_Task instructions_. In total, how many lines of the data contain the word "Launch"? Only that number is wanted.

_Records supplied_.

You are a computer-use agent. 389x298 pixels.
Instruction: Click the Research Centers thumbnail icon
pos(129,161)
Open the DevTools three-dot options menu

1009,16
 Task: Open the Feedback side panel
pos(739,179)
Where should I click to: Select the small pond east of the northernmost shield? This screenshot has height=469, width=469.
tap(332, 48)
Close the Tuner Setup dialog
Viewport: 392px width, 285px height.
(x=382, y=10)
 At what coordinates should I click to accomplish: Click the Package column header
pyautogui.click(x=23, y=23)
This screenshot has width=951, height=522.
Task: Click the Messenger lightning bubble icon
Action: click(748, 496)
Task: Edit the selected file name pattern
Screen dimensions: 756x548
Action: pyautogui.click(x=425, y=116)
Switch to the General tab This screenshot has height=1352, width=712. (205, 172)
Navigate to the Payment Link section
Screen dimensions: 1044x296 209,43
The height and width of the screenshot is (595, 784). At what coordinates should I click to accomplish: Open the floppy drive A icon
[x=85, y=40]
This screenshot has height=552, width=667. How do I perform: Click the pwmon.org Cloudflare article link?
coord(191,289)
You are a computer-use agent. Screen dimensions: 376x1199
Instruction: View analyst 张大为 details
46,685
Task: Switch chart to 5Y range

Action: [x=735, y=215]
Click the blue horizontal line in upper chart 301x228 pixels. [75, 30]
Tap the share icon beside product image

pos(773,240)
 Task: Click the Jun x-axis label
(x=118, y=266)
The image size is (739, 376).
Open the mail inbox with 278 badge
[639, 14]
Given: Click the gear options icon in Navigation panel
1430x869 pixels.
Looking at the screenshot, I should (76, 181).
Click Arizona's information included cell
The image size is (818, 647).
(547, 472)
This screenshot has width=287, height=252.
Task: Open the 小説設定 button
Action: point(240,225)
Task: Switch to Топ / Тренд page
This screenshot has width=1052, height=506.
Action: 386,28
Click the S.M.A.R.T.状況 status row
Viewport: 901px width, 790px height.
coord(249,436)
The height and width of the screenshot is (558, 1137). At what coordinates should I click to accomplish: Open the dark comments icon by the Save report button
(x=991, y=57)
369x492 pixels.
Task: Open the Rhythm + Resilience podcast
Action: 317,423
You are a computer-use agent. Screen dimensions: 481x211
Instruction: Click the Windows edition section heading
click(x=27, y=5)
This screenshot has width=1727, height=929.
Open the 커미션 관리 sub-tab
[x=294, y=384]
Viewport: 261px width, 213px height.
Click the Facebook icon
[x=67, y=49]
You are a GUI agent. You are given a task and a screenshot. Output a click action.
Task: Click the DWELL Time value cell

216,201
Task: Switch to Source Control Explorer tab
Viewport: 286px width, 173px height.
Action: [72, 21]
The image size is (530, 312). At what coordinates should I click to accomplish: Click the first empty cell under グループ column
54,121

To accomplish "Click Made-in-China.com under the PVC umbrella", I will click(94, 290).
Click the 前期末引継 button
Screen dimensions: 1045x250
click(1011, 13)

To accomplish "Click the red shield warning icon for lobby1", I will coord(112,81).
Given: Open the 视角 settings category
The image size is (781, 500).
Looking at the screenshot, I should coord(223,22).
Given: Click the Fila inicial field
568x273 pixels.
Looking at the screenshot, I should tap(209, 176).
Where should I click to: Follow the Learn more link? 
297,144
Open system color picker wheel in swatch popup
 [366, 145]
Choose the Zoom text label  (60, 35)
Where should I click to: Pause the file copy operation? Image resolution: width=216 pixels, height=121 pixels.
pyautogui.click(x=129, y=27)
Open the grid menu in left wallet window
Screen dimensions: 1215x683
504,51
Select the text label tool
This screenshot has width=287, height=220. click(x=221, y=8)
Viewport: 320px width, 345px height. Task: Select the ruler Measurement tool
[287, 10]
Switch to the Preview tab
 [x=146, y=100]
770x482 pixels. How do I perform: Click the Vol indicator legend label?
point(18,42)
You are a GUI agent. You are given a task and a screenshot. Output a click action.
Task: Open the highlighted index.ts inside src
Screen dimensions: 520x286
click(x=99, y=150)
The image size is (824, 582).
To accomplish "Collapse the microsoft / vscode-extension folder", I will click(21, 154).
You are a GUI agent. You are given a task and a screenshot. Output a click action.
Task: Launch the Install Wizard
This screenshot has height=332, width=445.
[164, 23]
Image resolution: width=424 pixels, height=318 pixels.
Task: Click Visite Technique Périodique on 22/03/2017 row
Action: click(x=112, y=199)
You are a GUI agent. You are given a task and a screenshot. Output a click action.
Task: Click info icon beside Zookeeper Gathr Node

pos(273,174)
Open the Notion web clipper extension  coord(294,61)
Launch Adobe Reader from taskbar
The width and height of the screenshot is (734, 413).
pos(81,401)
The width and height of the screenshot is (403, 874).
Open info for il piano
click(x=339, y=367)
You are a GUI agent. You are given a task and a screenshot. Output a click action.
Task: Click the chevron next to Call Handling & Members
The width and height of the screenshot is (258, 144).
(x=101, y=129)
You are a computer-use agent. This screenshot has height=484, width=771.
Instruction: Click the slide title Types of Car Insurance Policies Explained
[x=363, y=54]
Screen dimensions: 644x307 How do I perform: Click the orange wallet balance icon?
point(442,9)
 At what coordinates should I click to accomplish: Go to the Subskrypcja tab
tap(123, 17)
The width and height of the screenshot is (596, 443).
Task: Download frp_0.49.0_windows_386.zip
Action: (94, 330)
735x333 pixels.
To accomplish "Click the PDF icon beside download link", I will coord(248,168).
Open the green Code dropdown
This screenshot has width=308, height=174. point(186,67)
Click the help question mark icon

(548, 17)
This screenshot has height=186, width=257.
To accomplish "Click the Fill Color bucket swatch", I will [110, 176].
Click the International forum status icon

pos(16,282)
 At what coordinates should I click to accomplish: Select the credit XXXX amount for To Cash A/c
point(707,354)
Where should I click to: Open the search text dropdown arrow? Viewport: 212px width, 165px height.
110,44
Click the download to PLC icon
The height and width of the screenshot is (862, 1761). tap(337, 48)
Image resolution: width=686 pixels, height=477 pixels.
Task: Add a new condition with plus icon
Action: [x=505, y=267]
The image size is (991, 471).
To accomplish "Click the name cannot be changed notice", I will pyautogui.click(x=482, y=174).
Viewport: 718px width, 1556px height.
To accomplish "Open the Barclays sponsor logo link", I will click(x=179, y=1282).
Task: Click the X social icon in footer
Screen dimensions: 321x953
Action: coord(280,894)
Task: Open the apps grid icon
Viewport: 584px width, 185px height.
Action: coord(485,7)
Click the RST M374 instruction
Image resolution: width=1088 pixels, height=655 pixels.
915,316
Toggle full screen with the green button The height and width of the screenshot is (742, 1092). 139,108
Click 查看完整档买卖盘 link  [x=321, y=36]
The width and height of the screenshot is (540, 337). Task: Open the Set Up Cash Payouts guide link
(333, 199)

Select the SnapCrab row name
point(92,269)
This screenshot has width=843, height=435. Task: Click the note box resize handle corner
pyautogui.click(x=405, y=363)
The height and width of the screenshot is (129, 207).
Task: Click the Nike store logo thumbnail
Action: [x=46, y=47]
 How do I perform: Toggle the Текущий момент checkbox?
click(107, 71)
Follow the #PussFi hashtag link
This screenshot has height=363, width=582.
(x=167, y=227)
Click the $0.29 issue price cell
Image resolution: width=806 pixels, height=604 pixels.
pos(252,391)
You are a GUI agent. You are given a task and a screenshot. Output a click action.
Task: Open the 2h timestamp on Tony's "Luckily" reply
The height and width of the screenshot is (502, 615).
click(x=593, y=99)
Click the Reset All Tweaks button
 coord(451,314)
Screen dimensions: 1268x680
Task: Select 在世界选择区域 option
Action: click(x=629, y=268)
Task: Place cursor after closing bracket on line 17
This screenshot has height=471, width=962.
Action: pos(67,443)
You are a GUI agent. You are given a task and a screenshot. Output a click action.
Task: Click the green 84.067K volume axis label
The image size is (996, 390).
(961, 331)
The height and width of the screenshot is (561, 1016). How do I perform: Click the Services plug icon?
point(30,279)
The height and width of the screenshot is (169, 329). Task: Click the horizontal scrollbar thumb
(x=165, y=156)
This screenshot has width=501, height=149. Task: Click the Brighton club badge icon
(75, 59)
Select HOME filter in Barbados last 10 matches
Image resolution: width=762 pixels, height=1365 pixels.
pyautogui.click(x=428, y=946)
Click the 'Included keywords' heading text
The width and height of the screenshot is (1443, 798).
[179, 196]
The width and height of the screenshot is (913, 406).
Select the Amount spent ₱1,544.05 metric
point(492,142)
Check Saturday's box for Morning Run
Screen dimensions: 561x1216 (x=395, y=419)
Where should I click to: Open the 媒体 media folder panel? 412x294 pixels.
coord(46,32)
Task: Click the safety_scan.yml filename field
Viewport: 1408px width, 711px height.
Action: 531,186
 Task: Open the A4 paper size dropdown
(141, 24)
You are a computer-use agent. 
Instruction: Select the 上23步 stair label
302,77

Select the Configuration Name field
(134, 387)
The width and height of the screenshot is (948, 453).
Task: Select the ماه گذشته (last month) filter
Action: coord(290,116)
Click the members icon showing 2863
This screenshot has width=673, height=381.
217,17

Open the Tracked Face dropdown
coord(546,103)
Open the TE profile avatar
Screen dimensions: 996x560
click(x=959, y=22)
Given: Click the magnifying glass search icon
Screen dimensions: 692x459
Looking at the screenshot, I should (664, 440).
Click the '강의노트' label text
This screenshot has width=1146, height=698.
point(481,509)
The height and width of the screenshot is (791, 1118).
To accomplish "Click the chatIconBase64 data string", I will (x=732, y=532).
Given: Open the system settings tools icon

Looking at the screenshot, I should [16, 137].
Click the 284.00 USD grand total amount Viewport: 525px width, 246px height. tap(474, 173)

_Output for this task_. 2